Trauma, triggers and trust
The pandemic may also trigger people with a history of trauma, grief, anxiety or depression. “This [pandemic] experience is replete with feelings of loss and grief,” Dorfman says. “And, as a result, it may reignite any kind of previous traumas that one experienced.” Because intimacy — emotional and physical — requires an element of trust and security, Dorfman says some people may be emotionally guarded and find it difficult to connect to others while revisiting these intense experiences.
Holec says that trauma can cause “hypersensitivity and hypervigilance to any situation that can make [a person] feel unsafe,” and a natural reaction may be to “put pause to physical touch or intimacy.” Current restrictions preventing us from accessing our preferred coping and self-care outlets — such as gyms, group yoga classes and massages — may be exacerbating the situation, she says.
“People are feeling trapped, literally and figuratively,” she says. When we’re facing so many obstacles just to meet daily needs, for some people, “sex might be the last thing on the agenda.”
Offering support and understanding are key, but it’s also important to consider bringing in the professional guidance of a therapist, especially if one or both partners are dealing with overwhelming emotions. Some insurance companies are waiving co-pays, many therapists are providing telehealth services, and some are offering reduced and sliding fee scales for folks who are uninsured or facing financial hardships.
Holec says although you might be hesitant to dive into these issues while you’re juggling so much, a therapist can actually help alleviate stressors by teaching you coping tools and communication strategies.

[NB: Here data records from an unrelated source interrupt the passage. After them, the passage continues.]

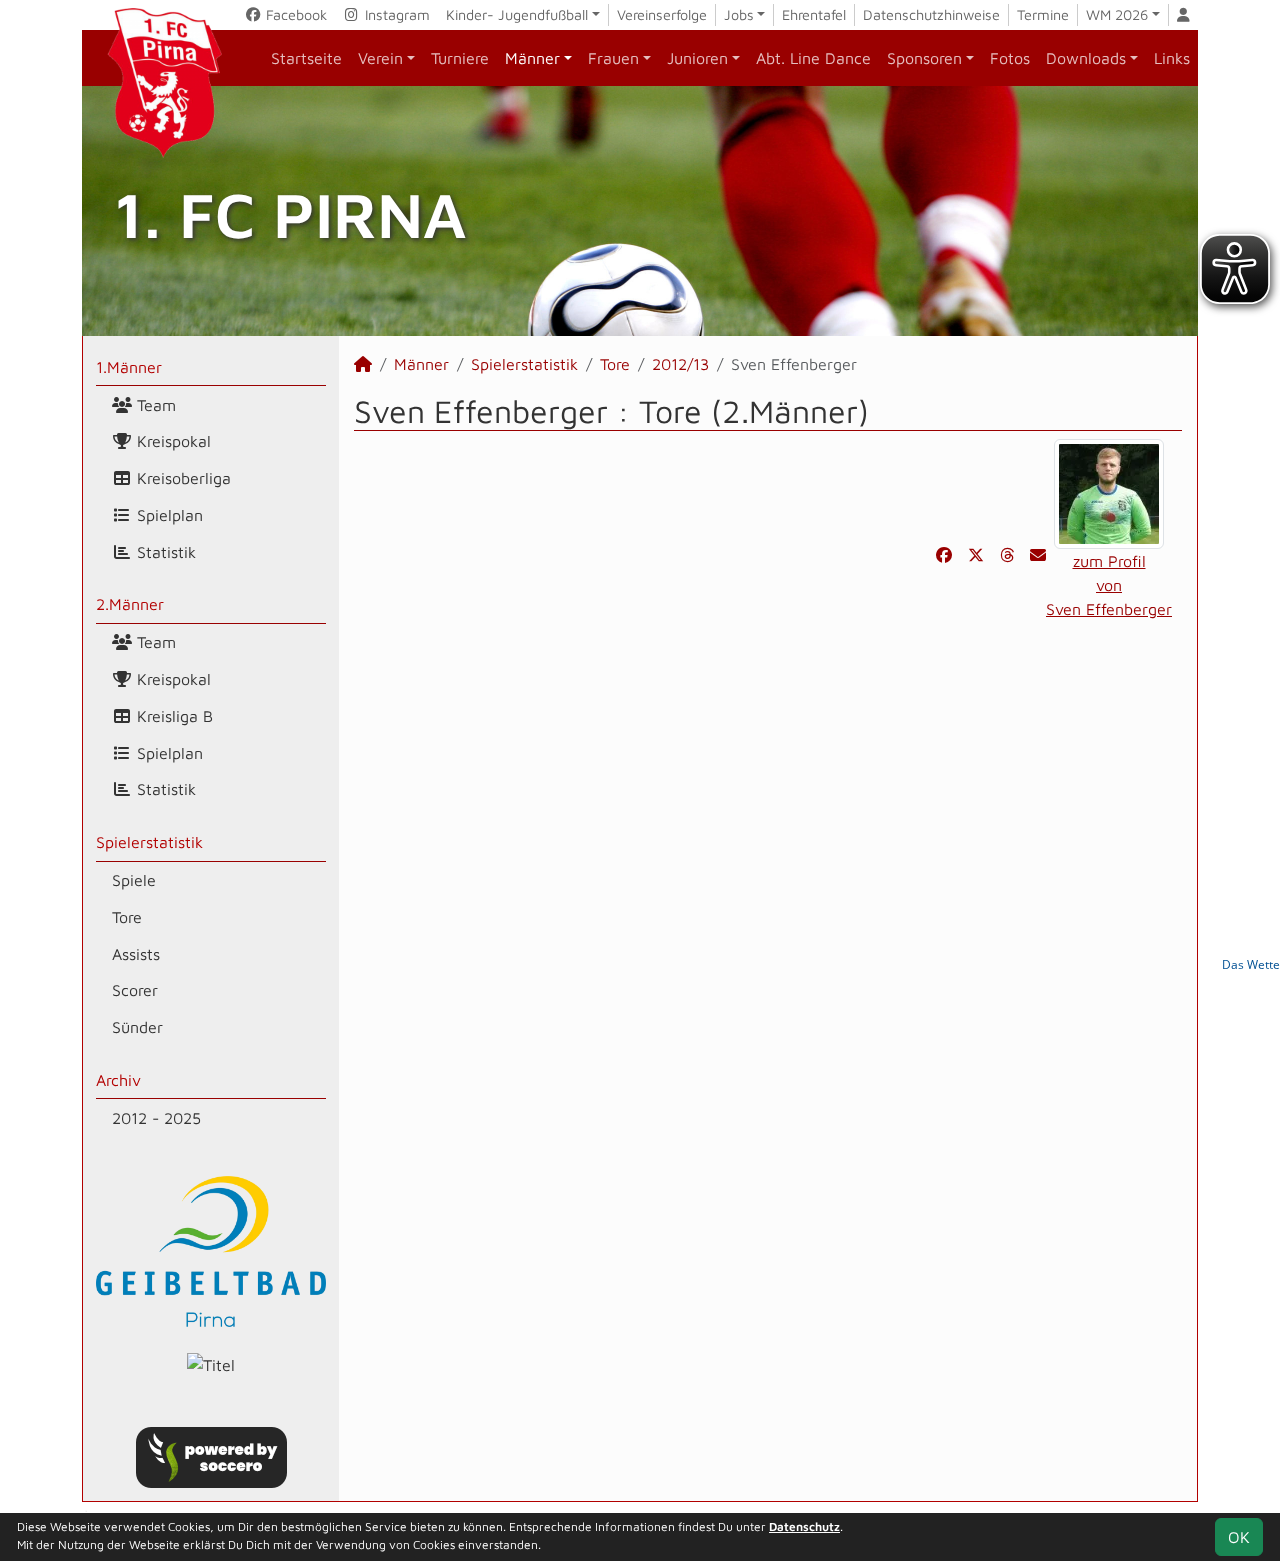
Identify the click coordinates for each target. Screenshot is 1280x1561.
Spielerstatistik (149, 842)
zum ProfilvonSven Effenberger (1109, 585)
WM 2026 (1117, 14)
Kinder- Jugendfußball (517, 14)
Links (1172, 58)
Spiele (134, 880)
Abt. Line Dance (813, 58)
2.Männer (130, 604)
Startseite (306, 58)
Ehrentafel (814, 14)
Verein (380, 58)
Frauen (613, 58)
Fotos (1010, 58)
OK (1239, 1537)
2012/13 (680, 364)
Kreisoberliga (181, 478)
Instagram (395, 14)
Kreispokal (171, 441)
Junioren (697, 58)
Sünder (137, 1027)
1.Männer (129, 367)
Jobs (739, 14)
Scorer (135, 990)
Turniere (460, 58)
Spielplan (167, 515)
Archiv (118, 1080)
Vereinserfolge (662, 14)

Of course, not everyone is struggling with intimacy and some may even be experiencing increased connection right now. “When there is implicit trust and closeness between people,” Dorfman says, “they may respond to crisis in that way — drawn toward one another and finding comfort in the presence and closeness to another person. This [pandemic] is bringing out a range of responses that really run the gamut.”
Addison says that dating and single folks may also be feeling an increased sexual drive and “hunger for someone to be close to.” But, she adds, whether you’re in a relationship or not, it’s important to be patient and respect that not everyone is feeling the same.
“Don’t hold it against your partner if they’re not in sync with you,” she says. “It’s fine to feel sexual, but don’t expect things to be normal right now because what we’re going through [the pandemic] is not normal.”